> [DIRECTIONS]
The output should be the line containing "Click the Free Trial button" and every later line of the records, exactly as written, and nothing else.

(Dataset entries)
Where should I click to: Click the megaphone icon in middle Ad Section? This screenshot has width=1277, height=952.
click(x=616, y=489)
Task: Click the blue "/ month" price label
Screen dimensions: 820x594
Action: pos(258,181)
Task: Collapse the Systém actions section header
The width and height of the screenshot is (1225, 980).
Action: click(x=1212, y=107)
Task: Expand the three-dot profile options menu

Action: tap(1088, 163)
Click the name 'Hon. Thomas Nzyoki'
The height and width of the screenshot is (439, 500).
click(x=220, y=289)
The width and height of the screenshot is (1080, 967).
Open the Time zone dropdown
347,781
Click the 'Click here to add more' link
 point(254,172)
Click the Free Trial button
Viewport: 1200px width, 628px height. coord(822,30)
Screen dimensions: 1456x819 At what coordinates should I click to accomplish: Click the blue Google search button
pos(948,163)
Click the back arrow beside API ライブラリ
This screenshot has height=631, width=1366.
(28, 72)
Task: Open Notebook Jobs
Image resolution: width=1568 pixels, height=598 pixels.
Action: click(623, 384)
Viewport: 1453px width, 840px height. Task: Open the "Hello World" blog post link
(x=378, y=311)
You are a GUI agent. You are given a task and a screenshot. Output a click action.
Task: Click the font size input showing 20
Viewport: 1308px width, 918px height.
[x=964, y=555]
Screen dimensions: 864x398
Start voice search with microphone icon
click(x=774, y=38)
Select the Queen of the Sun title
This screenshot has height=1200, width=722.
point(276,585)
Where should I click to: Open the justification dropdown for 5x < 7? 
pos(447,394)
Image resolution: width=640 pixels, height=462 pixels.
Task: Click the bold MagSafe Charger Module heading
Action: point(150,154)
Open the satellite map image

> [YOUR RESPONSE]
Click the Free Trial button
Viewport: 1200px width, 628px height. coord(822,30)
Screen dimensions: 1456x819 At what coordinates should I click to accomplish: Click the blue Google search button
pos(948,163)
Click the back arrow beside API ライブラリ
This screenshot has height=631, width=1366.
(28, 72)
Task: Open Notebook Jobs
Image resolution: width=1568 pixels, height=598 pixels.
Action: click(623, 384)
Viewport: 1453px width, 840px height. Task: Open the "Hello World" blog post link
(x=378, y=311)
You are a GUI agent. You are given a task and a screenshot. Output a click action.
Task: Click the font size input showing 20
Viewport: 1308px width, 918px height.
[x=964, y=555]
Screen dimensions: 864x398
Start voice search with microphone icon
click(x=774, y=38)
Select the Queen of the Sun title
This screenshot has height=1200, width=722.
point(276,585)
Where should I click to: Open the justification dropdown for 5x < 7? 
pos(447,394)
Image resolution: width=640 pixels, height=462 pixels.
Task: Click the bold MagSafe Charger Module heading
Action: point(150,154)
Open the satellite map image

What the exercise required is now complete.